→ Exercise description:
Take every line in the entries that includes the word "Image" and copy it.

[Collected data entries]
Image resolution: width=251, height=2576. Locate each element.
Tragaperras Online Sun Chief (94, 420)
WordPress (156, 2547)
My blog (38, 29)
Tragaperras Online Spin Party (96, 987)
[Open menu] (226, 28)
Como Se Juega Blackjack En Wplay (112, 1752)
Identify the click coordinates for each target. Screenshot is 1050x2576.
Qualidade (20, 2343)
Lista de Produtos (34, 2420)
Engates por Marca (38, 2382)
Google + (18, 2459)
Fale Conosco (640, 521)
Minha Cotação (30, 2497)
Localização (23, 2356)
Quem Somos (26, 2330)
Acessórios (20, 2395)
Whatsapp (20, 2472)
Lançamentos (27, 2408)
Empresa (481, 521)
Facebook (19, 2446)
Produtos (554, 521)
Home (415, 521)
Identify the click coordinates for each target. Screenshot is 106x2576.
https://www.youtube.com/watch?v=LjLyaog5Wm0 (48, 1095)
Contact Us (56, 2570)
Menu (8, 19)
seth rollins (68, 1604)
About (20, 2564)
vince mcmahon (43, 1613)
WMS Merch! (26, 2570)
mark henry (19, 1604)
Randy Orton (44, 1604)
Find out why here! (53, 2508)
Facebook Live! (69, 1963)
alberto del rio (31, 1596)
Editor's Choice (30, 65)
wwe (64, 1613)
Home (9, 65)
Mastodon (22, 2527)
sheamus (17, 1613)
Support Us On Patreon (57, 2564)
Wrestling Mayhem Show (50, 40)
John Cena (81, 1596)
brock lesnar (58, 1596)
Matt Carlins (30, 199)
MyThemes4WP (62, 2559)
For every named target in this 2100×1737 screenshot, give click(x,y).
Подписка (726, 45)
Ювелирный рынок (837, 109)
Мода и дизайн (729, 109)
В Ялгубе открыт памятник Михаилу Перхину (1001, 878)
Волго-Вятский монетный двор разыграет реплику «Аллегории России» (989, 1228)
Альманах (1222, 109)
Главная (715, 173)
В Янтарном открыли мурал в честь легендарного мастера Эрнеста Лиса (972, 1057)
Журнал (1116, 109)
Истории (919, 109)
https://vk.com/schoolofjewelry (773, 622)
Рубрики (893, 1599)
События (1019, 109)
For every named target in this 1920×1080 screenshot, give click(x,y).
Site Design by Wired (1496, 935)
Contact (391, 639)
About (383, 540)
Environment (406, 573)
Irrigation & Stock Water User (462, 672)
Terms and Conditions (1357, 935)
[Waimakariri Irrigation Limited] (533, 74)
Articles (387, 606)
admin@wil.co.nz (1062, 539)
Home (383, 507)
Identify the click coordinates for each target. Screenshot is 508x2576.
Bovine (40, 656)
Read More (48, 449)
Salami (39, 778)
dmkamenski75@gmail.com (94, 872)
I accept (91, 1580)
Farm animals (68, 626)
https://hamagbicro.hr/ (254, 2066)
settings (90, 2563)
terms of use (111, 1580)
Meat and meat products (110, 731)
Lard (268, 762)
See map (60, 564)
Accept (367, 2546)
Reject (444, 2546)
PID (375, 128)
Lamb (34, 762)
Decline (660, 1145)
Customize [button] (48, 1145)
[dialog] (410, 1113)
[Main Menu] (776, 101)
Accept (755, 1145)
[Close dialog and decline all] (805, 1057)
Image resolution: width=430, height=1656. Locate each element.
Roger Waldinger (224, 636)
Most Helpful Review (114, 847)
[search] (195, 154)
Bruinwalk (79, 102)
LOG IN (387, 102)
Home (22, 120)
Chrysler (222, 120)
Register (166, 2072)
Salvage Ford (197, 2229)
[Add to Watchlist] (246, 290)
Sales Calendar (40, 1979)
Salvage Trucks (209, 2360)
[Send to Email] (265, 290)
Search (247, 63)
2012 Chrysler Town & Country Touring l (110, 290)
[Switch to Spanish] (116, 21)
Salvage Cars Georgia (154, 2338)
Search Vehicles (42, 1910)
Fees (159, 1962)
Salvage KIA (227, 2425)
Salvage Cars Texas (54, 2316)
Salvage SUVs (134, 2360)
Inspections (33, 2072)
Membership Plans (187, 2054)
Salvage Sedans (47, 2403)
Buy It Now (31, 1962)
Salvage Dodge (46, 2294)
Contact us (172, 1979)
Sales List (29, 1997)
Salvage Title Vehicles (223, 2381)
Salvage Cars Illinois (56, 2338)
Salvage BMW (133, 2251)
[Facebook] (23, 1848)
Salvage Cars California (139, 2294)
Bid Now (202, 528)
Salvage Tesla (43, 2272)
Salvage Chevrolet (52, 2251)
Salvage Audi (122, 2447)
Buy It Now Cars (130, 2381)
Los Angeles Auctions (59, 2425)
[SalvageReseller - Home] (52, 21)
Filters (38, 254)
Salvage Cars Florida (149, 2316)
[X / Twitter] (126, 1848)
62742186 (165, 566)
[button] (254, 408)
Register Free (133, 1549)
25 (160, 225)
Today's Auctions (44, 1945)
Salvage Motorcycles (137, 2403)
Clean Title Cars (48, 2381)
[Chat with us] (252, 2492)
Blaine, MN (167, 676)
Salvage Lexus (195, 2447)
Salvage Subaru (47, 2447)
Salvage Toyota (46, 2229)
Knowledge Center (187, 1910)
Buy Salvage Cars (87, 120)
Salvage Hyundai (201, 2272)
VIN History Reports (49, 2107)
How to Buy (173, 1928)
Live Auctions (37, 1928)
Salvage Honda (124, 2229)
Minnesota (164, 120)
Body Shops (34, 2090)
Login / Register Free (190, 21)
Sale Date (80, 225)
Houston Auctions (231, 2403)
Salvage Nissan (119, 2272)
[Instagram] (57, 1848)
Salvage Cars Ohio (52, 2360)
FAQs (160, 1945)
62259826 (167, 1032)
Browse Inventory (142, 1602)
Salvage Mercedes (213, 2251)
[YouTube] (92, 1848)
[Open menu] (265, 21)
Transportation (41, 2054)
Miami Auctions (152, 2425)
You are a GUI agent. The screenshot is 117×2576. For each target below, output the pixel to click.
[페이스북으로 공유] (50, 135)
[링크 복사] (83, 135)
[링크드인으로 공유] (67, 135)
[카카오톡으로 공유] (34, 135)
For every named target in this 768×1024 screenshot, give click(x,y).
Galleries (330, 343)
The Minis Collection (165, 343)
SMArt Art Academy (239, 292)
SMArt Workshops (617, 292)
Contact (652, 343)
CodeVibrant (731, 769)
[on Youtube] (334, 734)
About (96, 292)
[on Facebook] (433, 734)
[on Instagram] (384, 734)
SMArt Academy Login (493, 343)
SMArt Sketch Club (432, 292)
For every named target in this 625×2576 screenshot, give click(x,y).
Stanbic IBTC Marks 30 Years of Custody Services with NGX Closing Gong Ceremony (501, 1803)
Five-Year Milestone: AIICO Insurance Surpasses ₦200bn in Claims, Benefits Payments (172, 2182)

→ Task solution:
Image resolution: width=251, height=2576. Locate each element.
Image resolution: width=430, height=1656. Locate each element.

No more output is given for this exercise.